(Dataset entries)
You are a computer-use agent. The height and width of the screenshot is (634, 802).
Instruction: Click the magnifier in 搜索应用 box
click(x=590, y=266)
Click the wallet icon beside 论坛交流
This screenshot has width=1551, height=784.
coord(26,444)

▸ What is being asked
Please output every line of the material above without any changes.

▸ Expected output
You are a computer-use agent. The height and width of the screenshot is (634, 802).
Instruction: Click the magnifier in 搜索应用 box
click(x=590, y=266)
Click the wallet icon beside 论坛交流
This screenshot has width=1551, height=784.
coord(26,444)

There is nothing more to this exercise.